I'd like to close this New Year's Day post with a comment from Victoria Neff, a Smell and Tell attendee who has written about many of her experiences at Smell and Tell lectures on I Need Orange. Neff felt like she was on "a mini vacation to an exotic place" she never knew existed after experiencing Exotic Woods and Ethereal Exudates on May 20, 2015. What she had to say about Enflowering the Carnal: The Scent of Fracas illustrates the direction that Smell and Tell is taking:
There was more history and culture in this presentation than there has been in previous Smell and Tell [lectures] I've attended. As you might predict, if you thought about it, life was very difficult for women in science (Cellier was a chemist), in the first half of the 20th century, and even worse for women perfumers.  
It was interesting to hear how Germaine Cellier persisted in the face of obstacles, and made large marks on the face of perfumery. Michelle is determined to learn everything she can about the women who have made significant contributions to the art and science of perfume, and to make sure they become better known rather than being forgotten.  
We got to smell Fracas, which is based largely on tuberose, and a lot of its components, including tuberose and orange blossom. A very interesting presentation, as always. Michelle is enthusiastic and interesting. Her knowledge and skill set are unique in my experience. I always enjoy the Smell and Tells.

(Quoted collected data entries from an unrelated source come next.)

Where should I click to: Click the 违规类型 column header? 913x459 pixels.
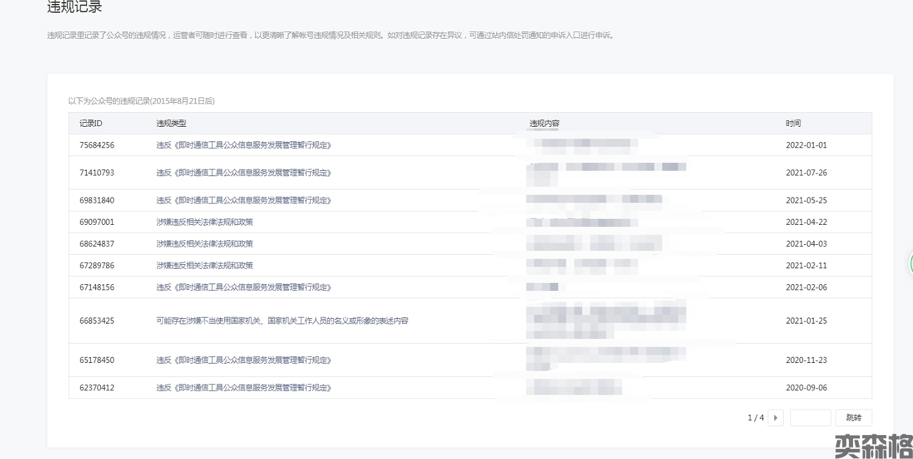(x=171, y=123)
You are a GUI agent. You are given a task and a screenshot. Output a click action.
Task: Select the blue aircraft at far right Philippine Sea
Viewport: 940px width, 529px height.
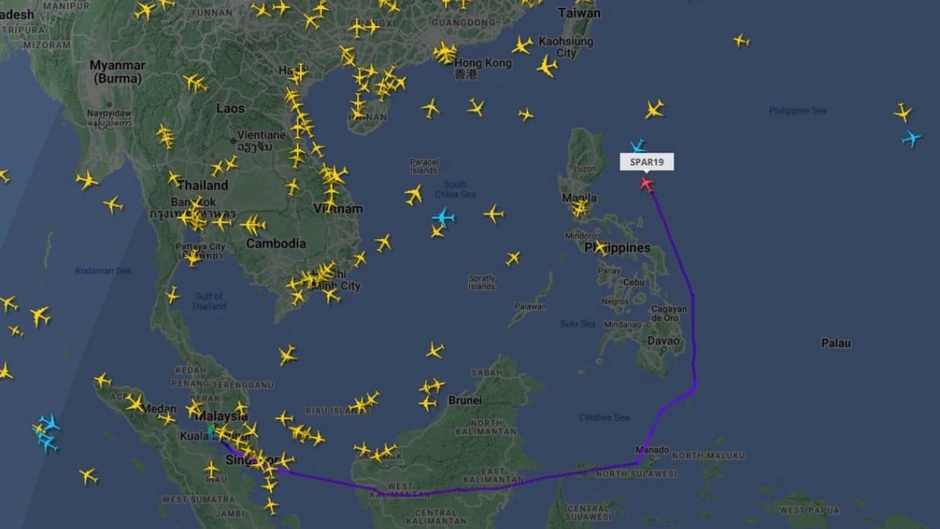911,139
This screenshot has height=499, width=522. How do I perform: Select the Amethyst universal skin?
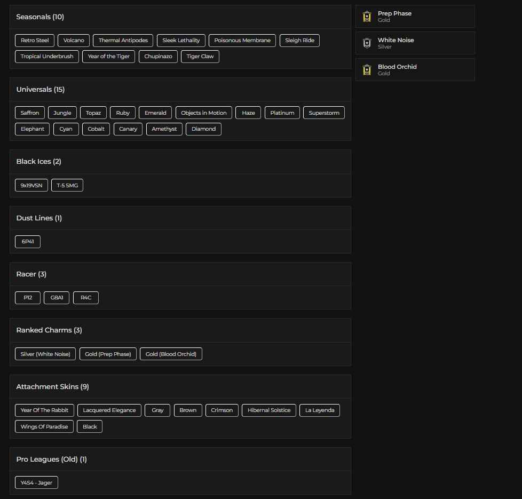[164, 129]
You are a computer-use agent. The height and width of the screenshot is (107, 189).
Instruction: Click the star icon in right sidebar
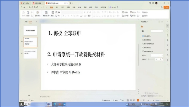coord(168,31)
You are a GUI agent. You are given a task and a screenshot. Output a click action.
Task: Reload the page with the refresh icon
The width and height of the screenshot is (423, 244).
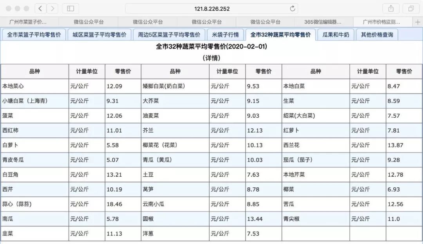[292, 9]
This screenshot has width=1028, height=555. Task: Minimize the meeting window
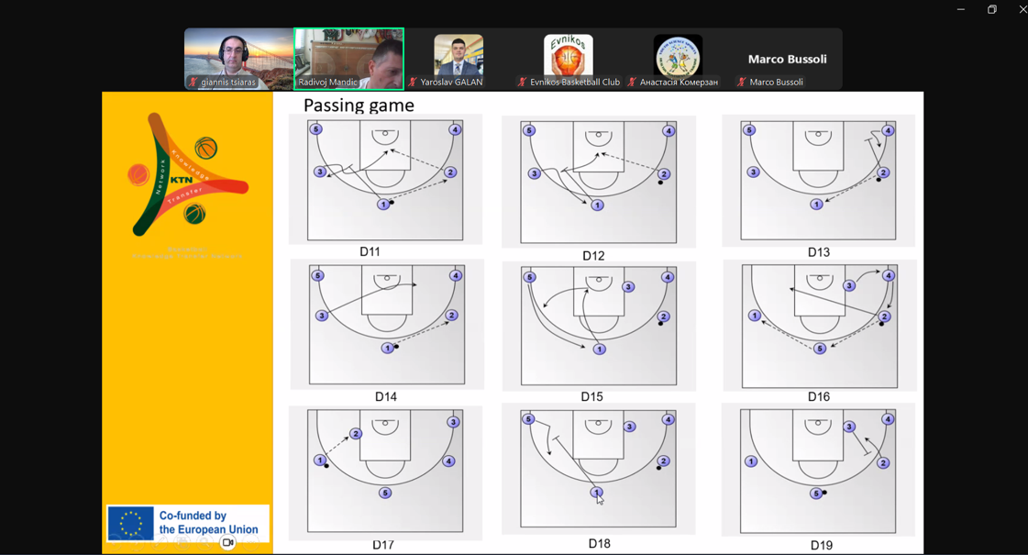click(x=960, y=9)
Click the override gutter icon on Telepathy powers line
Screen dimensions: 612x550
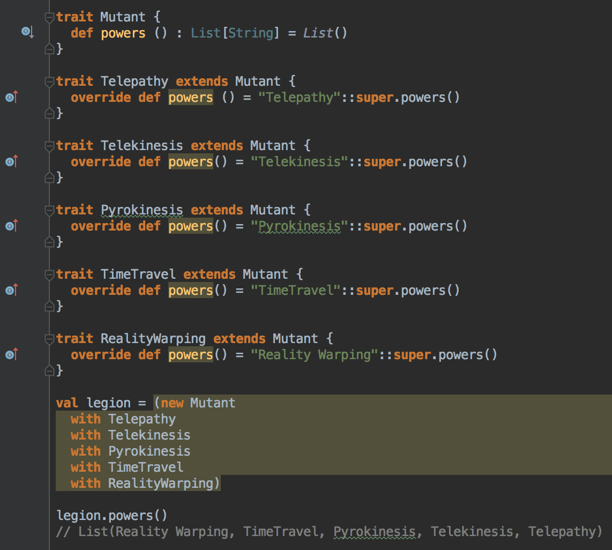[x=11, y=98]
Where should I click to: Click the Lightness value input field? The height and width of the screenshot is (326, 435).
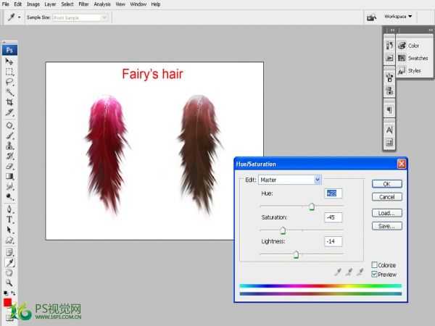pos(334,241)
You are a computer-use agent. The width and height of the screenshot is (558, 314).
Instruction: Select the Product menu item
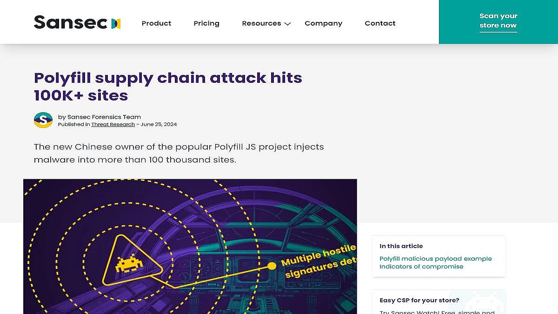(156, 23)
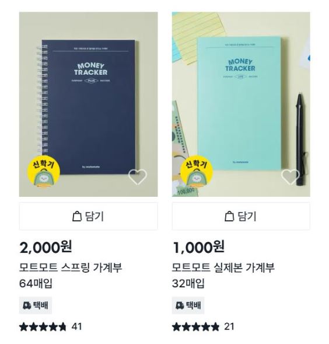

Ignition, the video that accompanies this post, was directed by Tetsuka Nilyama. Sound design by Yoshiteru Yamada. Rights remain with the owner.

Image of Smell and Tell regulars at the Ann Arbor District Library by Michelle Krell Kydd.

Image of students at the August 2015 MSTEM Academies Smell and Tell at the University of Michigan courtesy of MSTEM Academies.

Image of chalk flower mural taken at Astro Coffee by Michelle Krell Kydd. The cafe is located in the Corktown neighborhood of Detroit, Michigan.

Decants of vintage fragrances from reputable sellers can be found on the internet. The quality of vintage decants varies based on age and storage conditions (heat, light, exposure to mold in basements, etc.). ebay and Etsy are also a terrific resources. One of the hallmarks of a quality vintage fragrance offering is a statement on where the product comes from and how it was stored. Ratings on product quality and customer service on ebay and Etsy are also helpful.